Клэр Гастинг медленно выпила текилу с замороженными кубиками сливок и поставила бокал на стойку. Она выполнила это действие столь психологически-выверенными жестами, что когда бокал стукнул донышком о дерево стойки, в холле наступила тишина. Ученые смотрели в ее сторону и ждали, что она скажет.
— Мы учли момент с Фаэтоном, — голос Клэр был наполнен интонациями повелевающей королевы, — и поэтому «Хазар» будет стартовать в три рывка, с околоземной орбиты, а не с Луны, как предполагалось с самого начала.
— Учли момент с Фаэтоном? — неуверенно и слегка испуганно переспросил у Клэр Гастинг Джон Пул. — Вы хотите сказать, что МХС…

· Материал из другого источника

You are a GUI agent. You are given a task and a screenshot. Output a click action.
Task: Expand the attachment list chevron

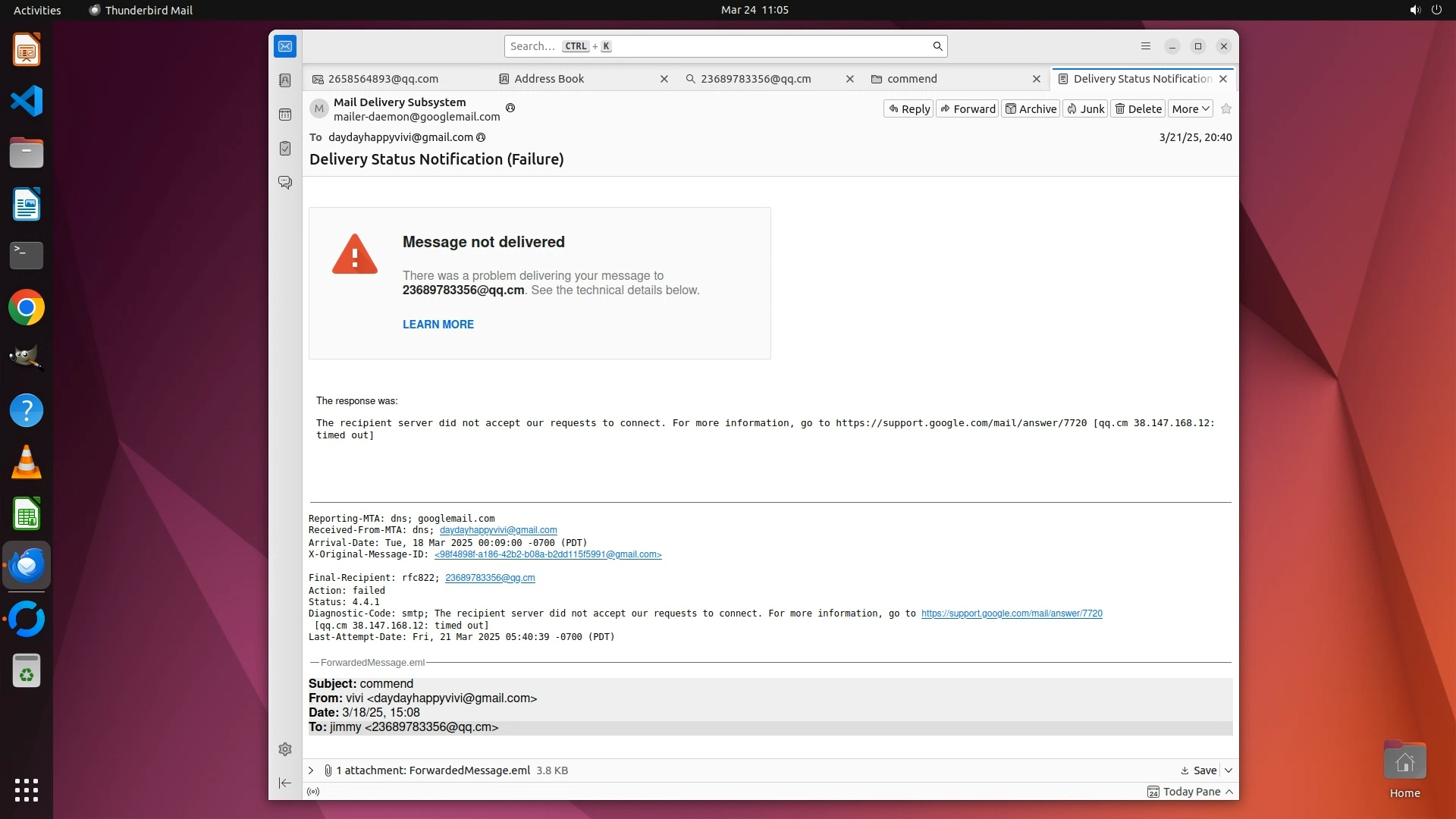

— О, Боже мой, — не дал ему закончить фразу чей-то громкий и возмущенный голос со стороны лифта. — Все куда-то спешат, никто не видит никакого покоя, всем нужен Юпитер, на худой конец, Марс, или хотя бы миллион долларов на безбедную старость. А я вот хочу у всех спросить, — к стойке подошел человек маленького роста, в шляпе и лапсердаке из дорогого шевиота, похожий на Луи де Фюнеса в минуты благодушия, — если все хотят на Юпитер или хотя бы немного денег на жизнь, и если из всей этой затеи ничего не получится, то при чем тут евреи? Если все летят в космос, то почему арабы до сих пор нападают на маленький, никому не мешающий Израиль? Мне еще покойный дядя говорил, а он был лучшим дирижером в Одессе, что если ты не можешь из ругани торговок на Привозе извлечь ноты для красивой музыки, тогда сиди в Одессе и не вздумай никуда уплывать на белом теплоходе. Я-таки уплыл из Одессы. Что вы на это скажете, господа?